Alors nous allons, comme vous le savez puisque vous l’avez déjà vu de façon grandiose pour la consécration de l’autel de Notre-Dame, refaire les mêmes gestes. D’abord prier avec tous les saints, en introduisant les reliques, celles de saint François de Sales et sainte Jeanne de Chantal qui sont chers au cœur de beaucoup, et au mien en particulier. Mais en chantant aussi les litanies des saints, l’appel à tous les saints de l’histoire de l’Église, à tous ceux que nous aimons et dont nous savons qu’ils ont été des témoins pour annoncer l’Évangile et pour vivre l’unité de l’Église comme un signe formidable de la vérité de la Parole de Dieu. Puis la grande prière sur cet autel pour qu’il soit consacré. L’huile sainte, le Saint Chrême répandu sur l’autel pour qu’il soit réellement oint comme le Christ est et a reçu l’onction de son Père. Et puis la vêture, nous le revêtirons de la nappe blanche ; et l’encens qui le magnifie ; et enfin la lumière posée sur l’autel, ou à côté, pour l’éclairer et pour manifester que l’autel est un signe de la lumière. L’autel est un signe de la lumière qui est le Christ.

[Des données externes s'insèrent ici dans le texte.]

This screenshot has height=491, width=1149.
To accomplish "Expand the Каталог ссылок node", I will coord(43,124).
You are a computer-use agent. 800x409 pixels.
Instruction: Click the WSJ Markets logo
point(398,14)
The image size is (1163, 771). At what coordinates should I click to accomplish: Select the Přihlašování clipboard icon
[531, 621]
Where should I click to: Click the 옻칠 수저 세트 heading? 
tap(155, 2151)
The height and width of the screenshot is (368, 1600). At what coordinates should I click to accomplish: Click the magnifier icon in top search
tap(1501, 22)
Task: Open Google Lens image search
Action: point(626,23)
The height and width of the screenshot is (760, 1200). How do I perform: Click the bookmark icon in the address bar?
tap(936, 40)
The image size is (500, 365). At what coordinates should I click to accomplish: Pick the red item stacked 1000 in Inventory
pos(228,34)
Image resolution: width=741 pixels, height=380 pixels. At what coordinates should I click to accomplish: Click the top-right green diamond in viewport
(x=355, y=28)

Nous allons prendre soin de cet autel en le consacrant et, quand vous reviendrez ici après avoir célébré l’eucharistie pour la première fois sur cet autel aujourd’hui, vous tournerez vos regards vers lui, puisque vous avez souhaité que cet autel indique aussi, par les ailes déployées, la façon dont l’archange vient auprès des hommes tenir la place de celui qui annonce la Bonne Nouvelle. Il nous fait regarder les cieux, il nous fait garder les pieds sur la terre parce que l’autel est bien posé solidement, comme le Christ au milieu de nous. Il vient ouvrir nos regards vers le Seigneur et porter témoignage de vie, d’unité et de paix à tous.

Que ce soit notre vœu le plus profond aujourd’hui alors que nous sommes autour de cet autel. Que le Seigneur vous bénisse tous et qu’il veuille bien bénir ce que nous allons faire maintenant.